Don’t blame the president. Blame the CEO.

Corporate giants in Uganda and Africa at large are normally portrayed as being focused in developing services or products geared towards the local markets. The reality of this facade is a murky world of kickbacks and strangled ideas. Companies such as some of the telecommunication company giants have created a market presence that could be compared to the scope of international fast food retail conglomerates such as McDonald’s.

This means that such companies tend to place considerable attention towards supposedly providing platforms, services and products that are geared towards the youth demographic segment. With the growth of social media as a medium for improved and dynamic engagement for customers, trend based campaigns have been growing as a major marketing approach. This means the brand could reach the masses using content that is tailored to appeal to a more youthful audience with characteristics that can be best described as being ardent users of social media.
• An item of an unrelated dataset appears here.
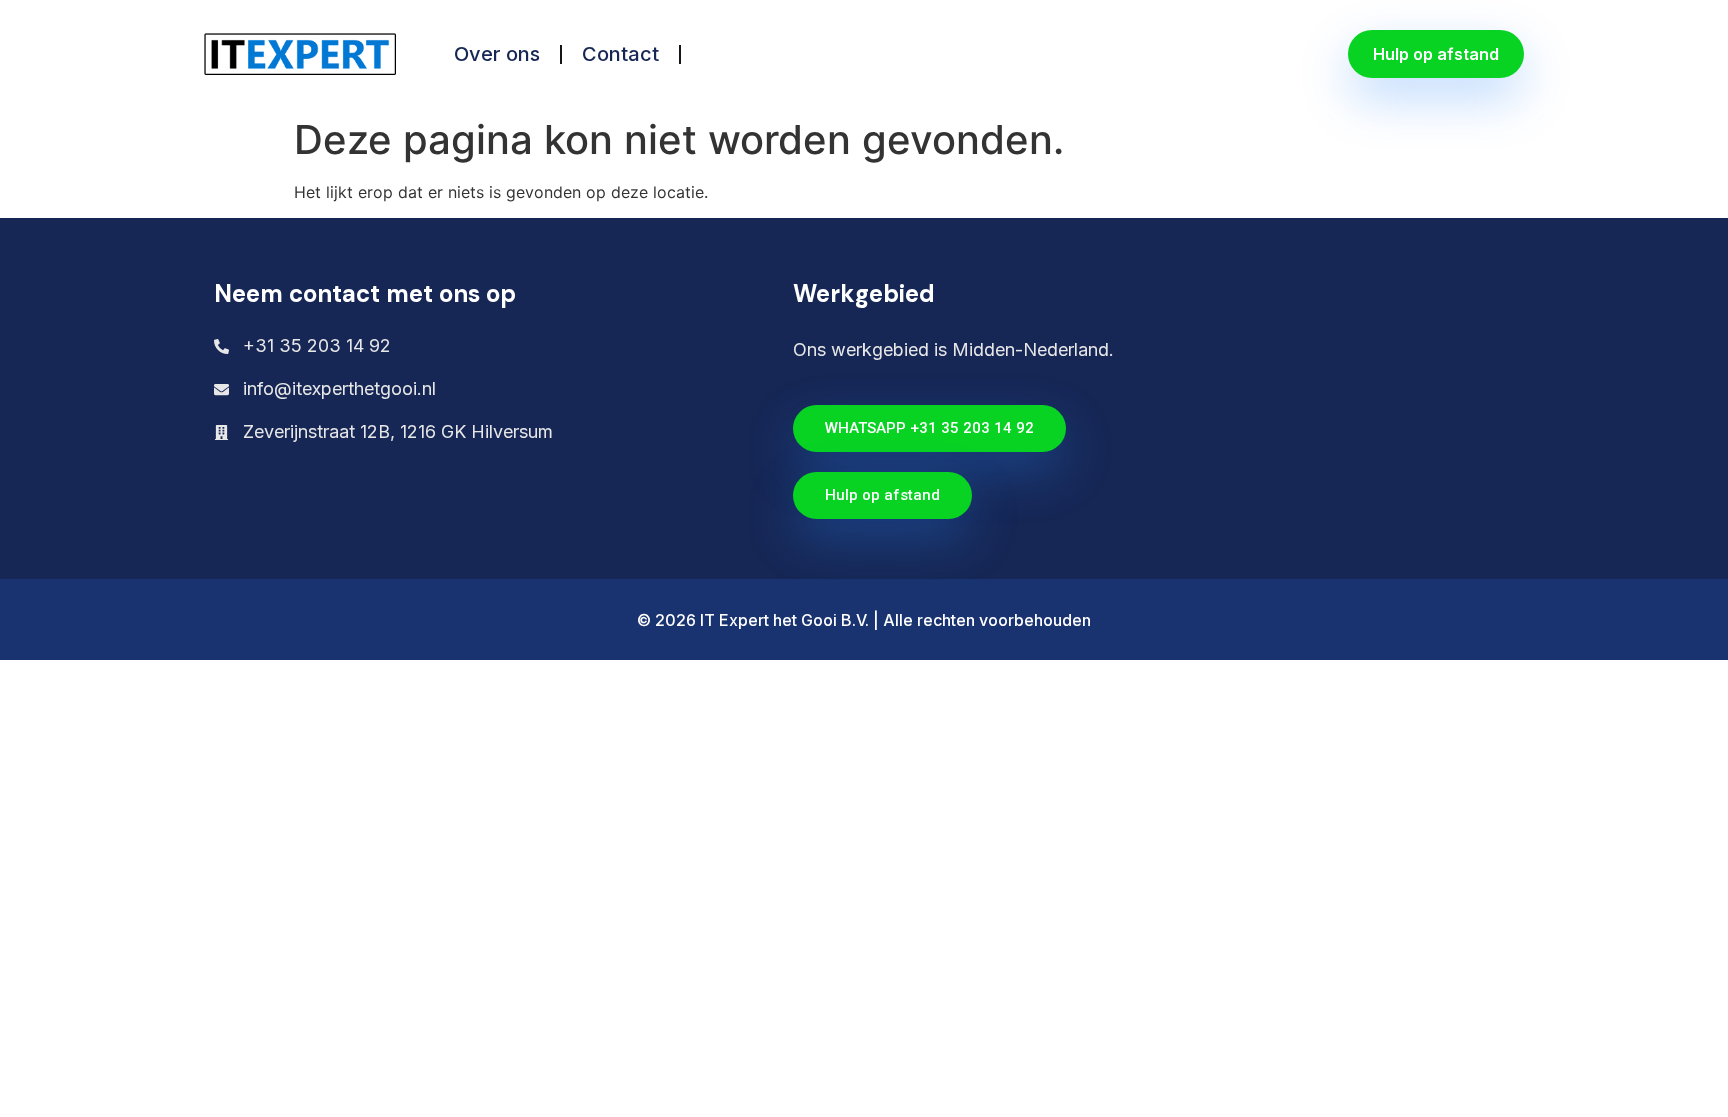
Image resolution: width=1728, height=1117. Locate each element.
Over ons (497, 54)
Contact (620, 54)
In which case, this translates into the “urbanite”, probably aged between 15 to 26 years.

It seems to make sense that the customer of a product falling within this segment would have a better understanding g of how such a company’s products and services are received or perceived. In the case of Uganda and its largely youthful population, such insights would be better highlighted or even discovered by its young professionals. These are drive to make an impact in their lives and possibly the lives of others.
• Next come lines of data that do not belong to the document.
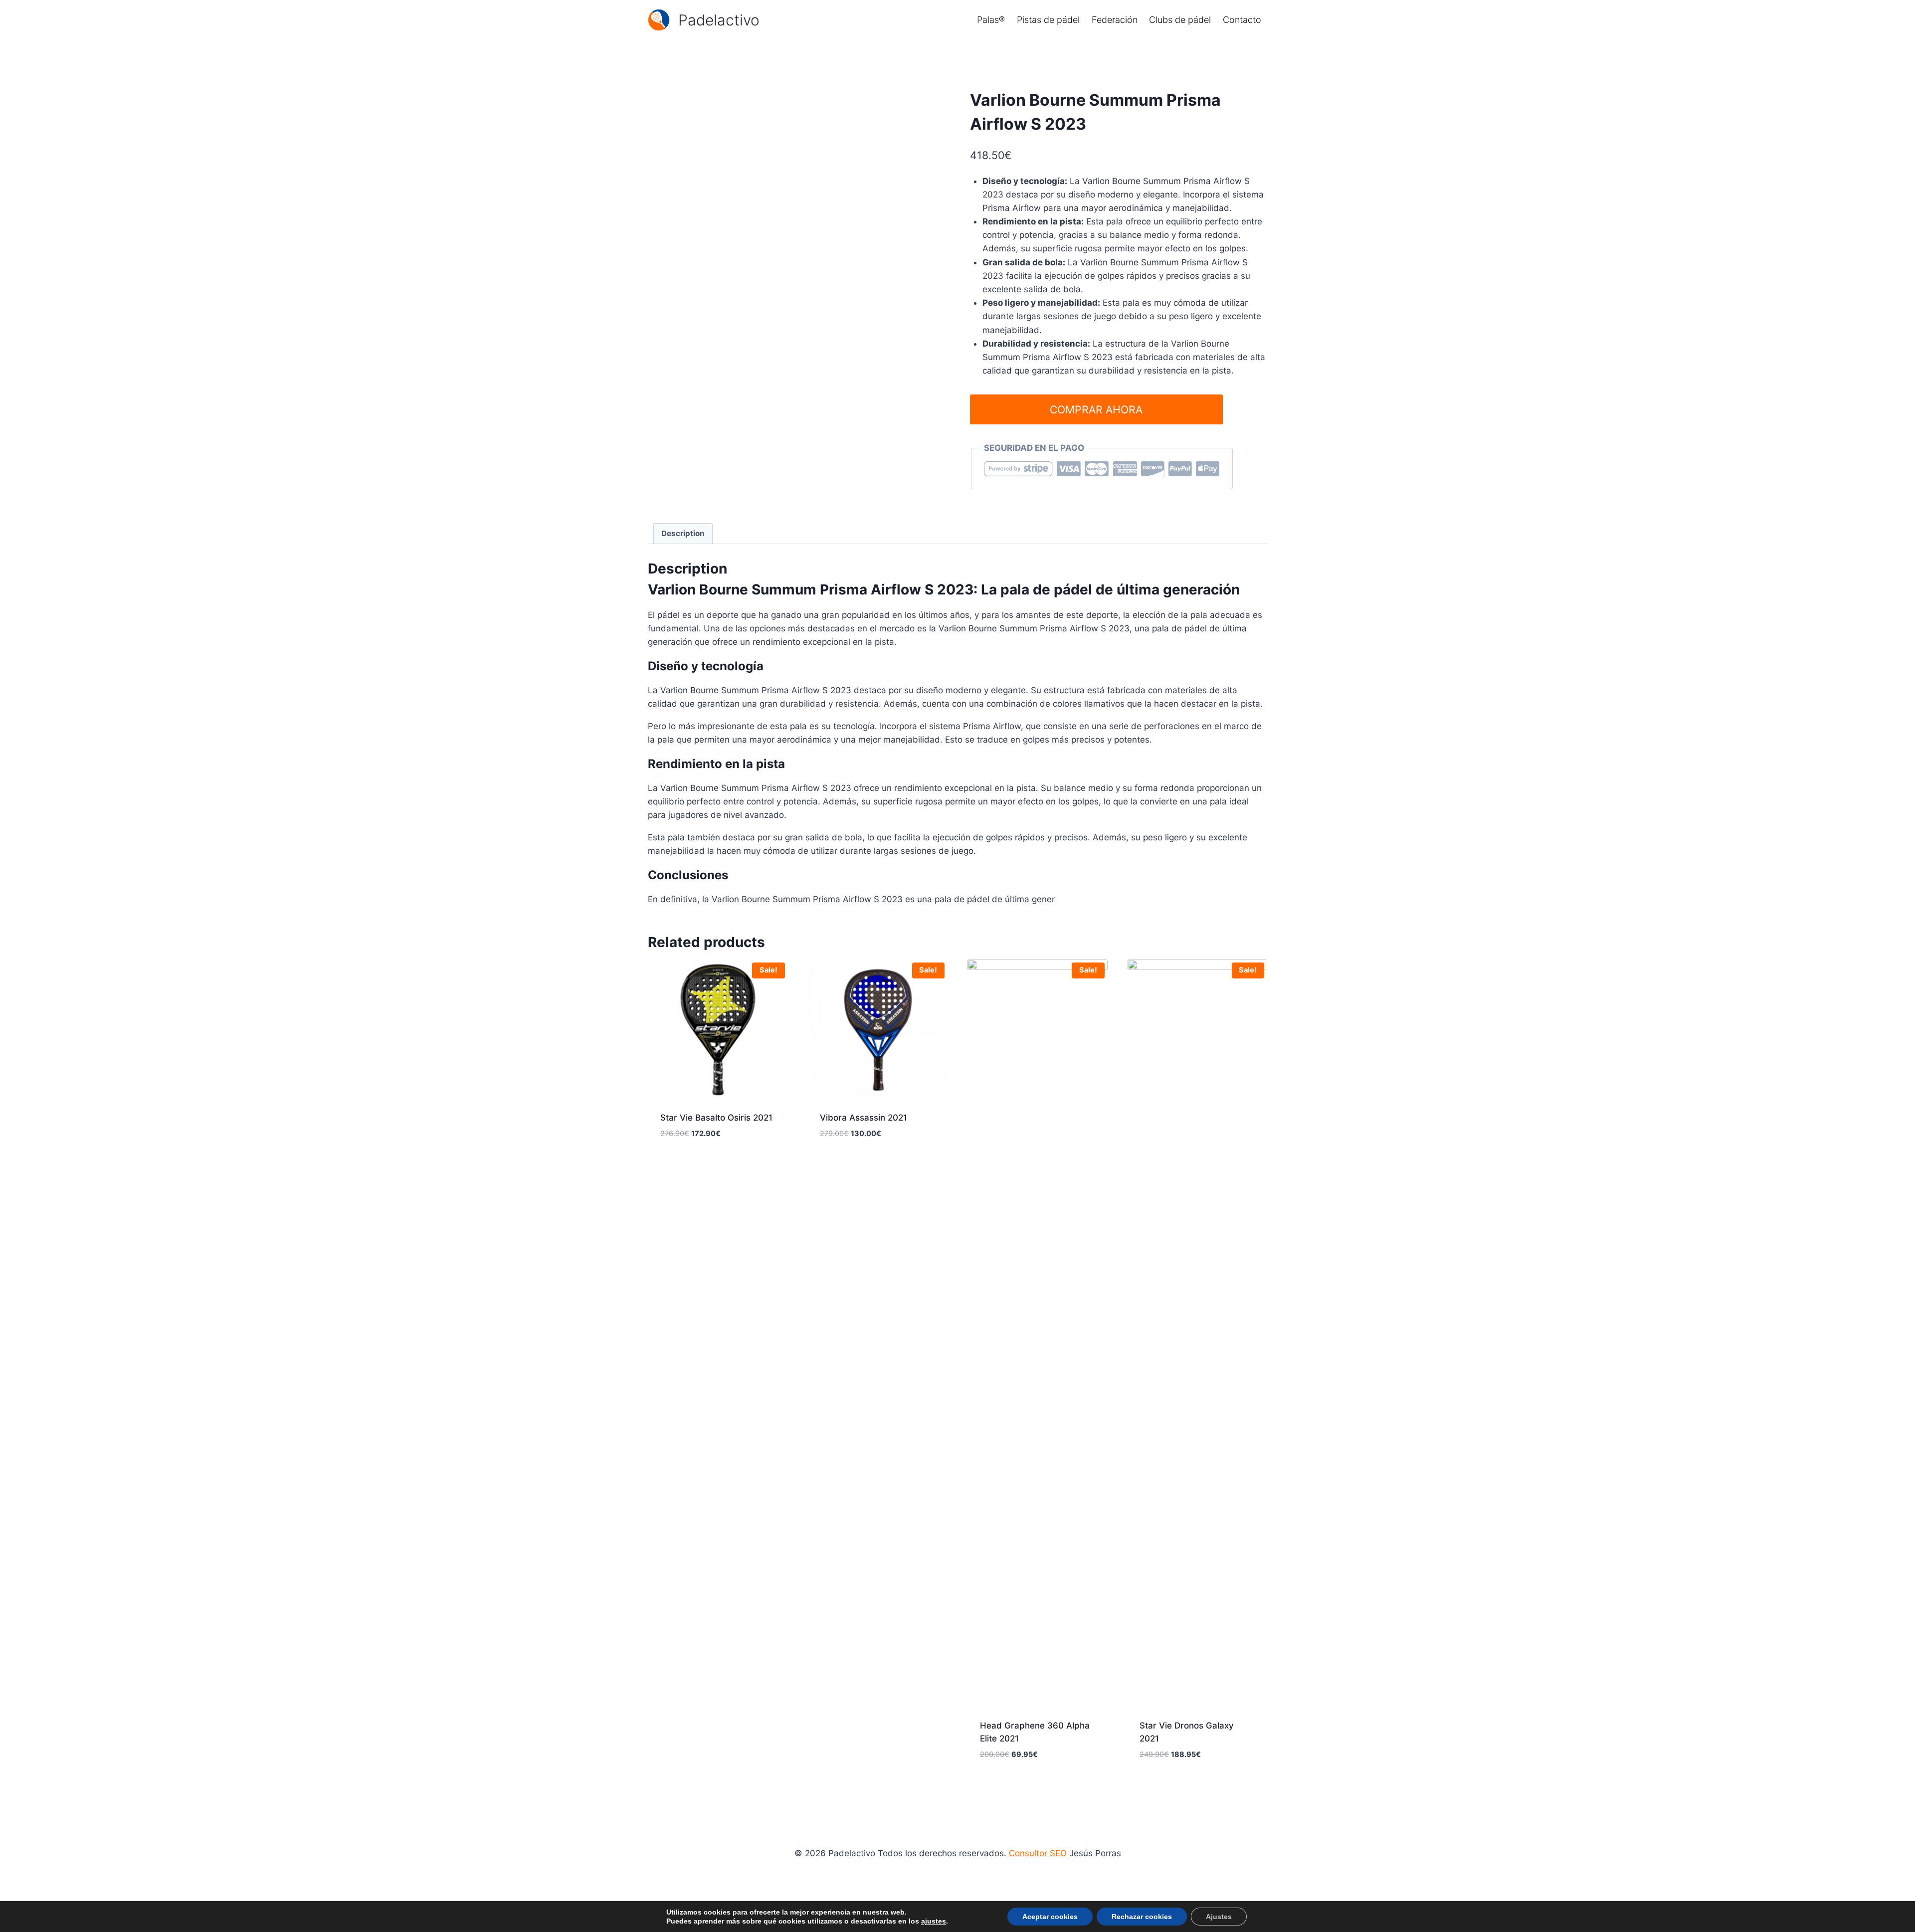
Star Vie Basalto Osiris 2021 (716, 1118)
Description (683, 533)
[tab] (683, 533)
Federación (1115, 19)
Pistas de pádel (1048, 19)
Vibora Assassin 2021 (863, 1118)
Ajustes (1219, 1917)
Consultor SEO (1038, 1853)
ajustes (933, 1921)
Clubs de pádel (1180, 19)
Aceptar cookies (1050, 1917)
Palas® (991, 19)
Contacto (1242, 19)
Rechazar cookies (1142, 1917)
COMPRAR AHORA (1096, 409)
Uganda’s middle class is growing, its rise can only help propel the nation to a much faster pace of development in the sense that this social class holds with it the best ability of understanding the desires, needs, mentalities, aspirations and purchasing decisions of the nation’s largely uneducated population. The middle class lives in Uganda and understands what drives its youth and what the nation’s young population needs and thinks. Such insights can only be translated by Uganda’s youth which provokes memories of the phrase, “the future leaders of tomorrow,” as we were repeatedly told growing up.
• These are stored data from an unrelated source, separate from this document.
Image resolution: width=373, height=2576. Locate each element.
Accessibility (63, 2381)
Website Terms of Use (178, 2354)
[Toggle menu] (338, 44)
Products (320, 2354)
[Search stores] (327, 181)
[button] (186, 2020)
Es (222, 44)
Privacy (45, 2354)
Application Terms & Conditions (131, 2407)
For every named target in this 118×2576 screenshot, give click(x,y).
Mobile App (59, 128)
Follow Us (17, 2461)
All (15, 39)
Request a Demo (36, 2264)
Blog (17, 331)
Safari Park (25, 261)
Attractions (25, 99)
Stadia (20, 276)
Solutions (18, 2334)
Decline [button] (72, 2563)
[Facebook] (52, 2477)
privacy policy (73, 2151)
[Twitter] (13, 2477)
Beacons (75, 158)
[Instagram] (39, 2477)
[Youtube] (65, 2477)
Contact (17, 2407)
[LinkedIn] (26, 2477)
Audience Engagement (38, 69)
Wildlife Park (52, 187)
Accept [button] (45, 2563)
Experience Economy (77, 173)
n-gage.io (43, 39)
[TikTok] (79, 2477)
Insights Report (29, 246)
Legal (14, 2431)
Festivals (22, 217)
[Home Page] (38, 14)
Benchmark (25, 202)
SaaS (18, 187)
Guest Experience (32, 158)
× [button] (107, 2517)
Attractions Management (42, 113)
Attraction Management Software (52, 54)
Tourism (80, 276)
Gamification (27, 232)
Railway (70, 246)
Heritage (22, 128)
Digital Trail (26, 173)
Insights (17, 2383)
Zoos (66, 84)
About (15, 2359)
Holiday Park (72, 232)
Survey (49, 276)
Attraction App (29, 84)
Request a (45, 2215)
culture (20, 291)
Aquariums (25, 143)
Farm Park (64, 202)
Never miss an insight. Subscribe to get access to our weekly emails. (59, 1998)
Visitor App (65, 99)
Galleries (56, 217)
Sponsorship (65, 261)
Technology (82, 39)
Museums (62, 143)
However, the reality of this understanding is either oblivious to some or of no relevance. This statement comes from personal experiences and narrated accounts that have made me question who the “real” agents of stagnated development in the nation are. Take the reality of a group of energetic and enterprising university graduates that set out to possibly create an impact on the nation’s digital media industry by creating solutions that are geared towards the youth. So they present their ideas to Uganda’s corporate “giants” with the hope that their proposed concepts will promote an appealing youthful “vibe” to the business operations of these companies.

I share this account because it is a reality that I have been privy to witness. Our aspiring young Ugandans set out to pitch their ideas to companies that claim to be part of the movement of helping Africans create for Africa. To any Ugandan with a knack for modern, upbeat and relevant content, such concepts make for good consumption. So why shouldn’t a company pay attention to such a message if indeed its recipients agree in being able to resonate with it?

However, these concepts get lost within the echelons of bureaucratic departments. Not because it was a bad idea but because it was a good idea and so it is strangled by some “arm chair” manager who thinks someone “more affiliated” deserves it. This system of kickbacks and mindset of “backdoor brown envelopes” thrives not only in government but sadly in the private sector as well. From NGOs to private schools, to succeed in Uganda’s business landscape requires that one must know someone who knows someone. This has turned Uganda‘s seemingly capitalistic market into an environment that is harsh to good ideas. Survival or making a good concept into a business success is a reality that is almost laughable in Uganda. Despite calls from the government and private sector for value addition and the drive for self started investment, the reality not told to Uganda’s youth at the pakasa forums is that your ideas are going nowhere unless you went to the same university with Samuel the CEO.